---- Dataset excerpts
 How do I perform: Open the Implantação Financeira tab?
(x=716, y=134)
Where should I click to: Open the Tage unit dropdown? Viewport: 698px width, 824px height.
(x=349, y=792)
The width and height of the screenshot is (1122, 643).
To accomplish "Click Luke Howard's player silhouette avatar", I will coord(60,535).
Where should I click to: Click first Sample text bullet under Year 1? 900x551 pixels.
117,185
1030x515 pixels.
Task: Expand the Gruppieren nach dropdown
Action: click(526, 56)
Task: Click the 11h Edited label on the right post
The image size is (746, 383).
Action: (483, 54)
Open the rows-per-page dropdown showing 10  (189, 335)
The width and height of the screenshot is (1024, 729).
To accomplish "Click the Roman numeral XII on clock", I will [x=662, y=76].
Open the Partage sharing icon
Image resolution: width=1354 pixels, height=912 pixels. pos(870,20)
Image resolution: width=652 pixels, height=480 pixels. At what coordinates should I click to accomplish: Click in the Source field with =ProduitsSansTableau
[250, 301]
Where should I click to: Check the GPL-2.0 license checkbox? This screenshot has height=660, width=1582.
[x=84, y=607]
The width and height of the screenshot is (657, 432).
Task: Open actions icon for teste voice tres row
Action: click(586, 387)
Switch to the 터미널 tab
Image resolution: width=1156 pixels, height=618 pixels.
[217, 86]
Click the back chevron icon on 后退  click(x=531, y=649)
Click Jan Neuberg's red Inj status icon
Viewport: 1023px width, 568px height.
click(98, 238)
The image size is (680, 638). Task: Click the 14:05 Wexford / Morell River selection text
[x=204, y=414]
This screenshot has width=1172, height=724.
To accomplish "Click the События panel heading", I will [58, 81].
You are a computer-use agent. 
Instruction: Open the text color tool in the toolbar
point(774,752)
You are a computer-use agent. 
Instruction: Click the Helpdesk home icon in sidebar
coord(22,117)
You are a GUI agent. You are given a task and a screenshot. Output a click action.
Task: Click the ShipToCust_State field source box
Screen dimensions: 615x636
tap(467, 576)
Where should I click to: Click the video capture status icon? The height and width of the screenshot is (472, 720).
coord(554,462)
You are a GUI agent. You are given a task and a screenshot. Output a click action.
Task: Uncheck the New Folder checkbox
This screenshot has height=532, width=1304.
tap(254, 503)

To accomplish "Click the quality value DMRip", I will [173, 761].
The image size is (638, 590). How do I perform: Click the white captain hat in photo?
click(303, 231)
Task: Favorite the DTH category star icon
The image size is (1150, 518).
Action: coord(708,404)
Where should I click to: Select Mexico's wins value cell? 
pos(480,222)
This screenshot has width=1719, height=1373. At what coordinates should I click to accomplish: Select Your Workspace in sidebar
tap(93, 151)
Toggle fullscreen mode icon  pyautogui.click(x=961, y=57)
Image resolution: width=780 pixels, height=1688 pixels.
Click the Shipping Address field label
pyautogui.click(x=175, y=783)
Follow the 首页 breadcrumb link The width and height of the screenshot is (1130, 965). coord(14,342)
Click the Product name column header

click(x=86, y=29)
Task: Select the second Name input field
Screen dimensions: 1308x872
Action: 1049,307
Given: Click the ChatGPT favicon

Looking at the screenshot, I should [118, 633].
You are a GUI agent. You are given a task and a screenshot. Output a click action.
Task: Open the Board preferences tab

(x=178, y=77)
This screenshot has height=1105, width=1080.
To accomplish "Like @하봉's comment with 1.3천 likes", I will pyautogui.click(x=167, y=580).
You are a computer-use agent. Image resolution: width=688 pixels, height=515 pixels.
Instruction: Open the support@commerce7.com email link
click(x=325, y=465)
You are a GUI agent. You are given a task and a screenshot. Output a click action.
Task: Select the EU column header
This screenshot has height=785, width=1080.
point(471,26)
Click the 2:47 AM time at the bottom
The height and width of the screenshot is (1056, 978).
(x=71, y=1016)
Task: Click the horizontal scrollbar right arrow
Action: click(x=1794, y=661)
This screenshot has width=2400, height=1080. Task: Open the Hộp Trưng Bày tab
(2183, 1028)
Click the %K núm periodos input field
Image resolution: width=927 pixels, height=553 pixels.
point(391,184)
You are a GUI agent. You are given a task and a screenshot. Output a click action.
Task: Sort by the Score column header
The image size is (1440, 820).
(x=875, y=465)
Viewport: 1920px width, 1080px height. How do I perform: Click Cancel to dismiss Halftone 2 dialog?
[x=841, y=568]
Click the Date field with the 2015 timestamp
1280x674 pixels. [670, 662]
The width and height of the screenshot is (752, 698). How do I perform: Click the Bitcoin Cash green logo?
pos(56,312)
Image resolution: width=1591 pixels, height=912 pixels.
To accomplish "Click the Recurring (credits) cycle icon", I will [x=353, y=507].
--------
Task brief
From the line containing "This screenshot has width=2400, height=1080." to the last line above, repeat every line exactly and nothing else.

Exercise answer
This screenshot has width=2400, height=1080. Task: Open the Hộp Trưng Bày tab
(2183, 1028)
Click the %K núm periodos input field
Image resolution: width=927 pixels, height=553 pixels.
point(391,184)
You are a GUI agent. You are given a task and a screenshot. Output a click action.
Task: Sort by the Score column header
The image size is (1440, 820).
(x=875, y=465)
Viewport: 1920px width, 1080px height. How do I perform: Click Cancel to dismiss Halftone 2 dialog?
[x=841, y=568]
Click the Date field with the 2015 timestamp
1280x674 pixels. [670, 662]
The width and height of the screenshot is (752, 698). How do I perform: Click the Bitcoin Cash green logo?
pos(56,312)
Image resolution: width=1591 pixels, height=912 pixels.
To accomplish "Click the Recurring (credits) cycle icon", I will [x=353, y=507].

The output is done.